Pelin Ünker, une journaliste turque qui avait participé aux révélations des Paradise Papers en novembre 2017, a été condamnée, mardi 8 janvier, à treize mois de prison pour «insulte et diffamation». Elle avait révélé comment l’ancien Premier ministre turc Binali Yildirim et ses deux fils pratiquaient l'optimisation fiscale à l'aide de sociétés enregistrées à Malte.
L'ex-journaliste du quotidien turc d'opposition Cumhuriyet a également été condamnée par un tribunal d'Istanbul à une amende de 8 860 livres turques (environ 1 440 euros). Juste après l'annonce de sa peine, Pelin Ünker a indiqué qu'elle ferait appel, a rapporté le Consortium international des journalistes d’investigation (ICIJ), à l'origine des Paradise Papers, vaste enquête journalistique internationale sur les paradis fiscaux.
La journaliste turque, travaillant désormais de façon indépendante, a pointé du doigt le fait que la famille Yildirim n'avait pas remis en question la véracité des éléments cités dans ses articles, ses avocats ayant seulement plaidé les dommages à la réputation des trois hommes. «Il n'y a ni offense ni diffamation dans mes articles. Binali Yildirim a reconnu lui-même que ses fils possédaient ces compagnies à Malte. Je ne pense pas que mon enquête soit un crime», a-t-elle déclaré.
Turkish court sentences journalist @pelinunker to 13 months in prison for her #ParadisePapers reporting on the former PM and his sons. https://t.co/FdQIAMj3qi #PressFreedom
— ICIJ (@ICIJorg) 8 janvier 2019
La Turquie dans les bas-fonds du classement de la liberté de la presse
Pour défendre Pelin Ünker, son avocat, Tora Pekin, a rappelé que seule la jeune femme avait été condamnée parmi tous les journalistes auteurs des Paradise Papers (360 reporters dans 70 pays à travers le monde, dont la France). Cela illustre le recul de la liberté d'expression en Turquie, classée 157e pays (sur 180) du baromètre 2018 de la liberté de la presse dans le monde de Reporters sans frontières. Pour l'ONG, la Turquie est même «la plus grande prison du monde pour les professionnels des médias».
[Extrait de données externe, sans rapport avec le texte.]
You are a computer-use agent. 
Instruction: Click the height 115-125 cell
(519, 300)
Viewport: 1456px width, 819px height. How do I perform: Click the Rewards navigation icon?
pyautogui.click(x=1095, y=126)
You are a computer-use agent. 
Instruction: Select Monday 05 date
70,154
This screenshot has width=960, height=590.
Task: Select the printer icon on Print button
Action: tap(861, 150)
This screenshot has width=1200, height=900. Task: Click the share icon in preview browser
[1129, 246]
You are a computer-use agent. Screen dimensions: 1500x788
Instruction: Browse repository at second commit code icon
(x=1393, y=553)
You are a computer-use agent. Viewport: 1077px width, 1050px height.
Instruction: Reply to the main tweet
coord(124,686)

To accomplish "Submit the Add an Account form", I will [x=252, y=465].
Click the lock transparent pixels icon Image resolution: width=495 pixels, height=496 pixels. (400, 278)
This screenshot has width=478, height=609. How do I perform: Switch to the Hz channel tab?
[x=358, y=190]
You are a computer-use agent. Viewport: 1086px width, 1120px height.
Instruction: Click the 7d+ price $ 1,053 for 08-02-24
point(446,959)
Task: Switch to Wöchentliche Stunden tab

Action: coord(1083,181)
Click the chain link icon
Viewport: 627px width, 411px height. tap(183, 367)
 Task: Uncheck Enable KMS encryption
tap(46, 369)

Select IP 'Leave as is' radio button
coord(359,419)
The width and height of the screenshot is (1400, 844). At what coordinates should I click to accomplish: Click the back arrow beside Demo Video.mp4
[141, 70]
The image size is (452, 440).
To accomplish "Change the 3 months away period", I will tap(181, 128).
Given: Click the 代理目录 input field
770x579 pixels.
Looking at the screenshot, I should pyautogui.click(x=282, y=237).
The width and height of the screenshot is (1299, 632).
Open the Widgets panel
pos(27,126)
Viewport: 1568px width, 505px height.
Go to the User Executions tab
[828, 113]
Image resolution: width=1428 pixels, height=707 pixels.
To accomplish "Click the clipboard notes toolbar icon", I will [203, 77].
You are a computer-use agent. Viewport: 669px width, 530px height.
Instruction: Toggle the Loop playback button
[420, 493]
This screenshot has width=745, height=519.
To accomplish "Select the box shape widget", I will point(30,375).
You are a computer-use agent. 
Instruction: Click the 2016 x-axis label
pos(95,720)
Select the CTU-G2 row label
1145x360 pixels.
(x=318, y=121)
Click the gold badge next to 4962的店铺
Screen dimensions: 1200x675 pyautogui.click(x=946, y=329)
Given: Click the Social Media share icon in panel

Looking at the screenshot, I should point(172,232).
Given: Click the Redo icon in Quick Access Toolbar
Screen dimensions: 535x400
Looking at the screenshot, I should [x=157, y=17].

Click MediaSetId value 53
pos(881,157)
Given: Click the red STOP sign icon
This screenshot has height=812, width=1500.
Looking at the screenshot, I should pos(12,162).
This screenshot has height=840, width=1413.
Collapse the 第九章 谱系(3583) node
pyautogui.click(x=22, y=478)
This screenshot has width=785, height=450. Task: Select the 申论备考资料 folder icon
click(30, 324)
En cause, la répression imposée par le président Recep Tayyip Erdogan, en particulier depuis le coup d'Etat manqué de juillet 2016. Le nombre d'enquêtes lancées pour diffamation envers le leader turc est ainsi passé de 130 en 2014 - année où Erdogan a été élu président - à plus de 6 300 en 2017. Au total, plus de 3 400 personnes (politiciens, sportifs, médecins, artistes, étudiants, policiers) ont été condamnés dans ces affaires, le plus souvent à des amendes.
Binali Yildirim va se présenter aux élections municipales en mars
Ces enquêtes ne concernent pas seulement le chef d'Etat turc, mais également son entourage, comme en témoigne la condamnation de Pelin Ünker. Homme de confiance du président Erdogan, Binali Yildirim est devenu en juillet 2018 président du Parlement, après que le poste de Premier ministre a été supprimé. Pour la journaliste, la décision du tribunal est «à lier aux prochaines élections municipales», en mars prochain. Binali Yildirim va en effet se présenter à la mairie d'Istanbul, sous les couleurs de l'AKP, le parti présidentiel. Il est donc important pour lui dans ce contexte de veiller à garder sa réputation intacte.
Sa plainte envers Pelin Ünker n'est pas sa première offensive contre la presse. En novembre 2018, il a fait condamner un caricaturiste du quotidien d’opposition Evrensel à une amende de 10 000 livres turques (environ 1 500 euros) pour un dessin jugé diffamatoire en raison de son caractère «ridicule et comique».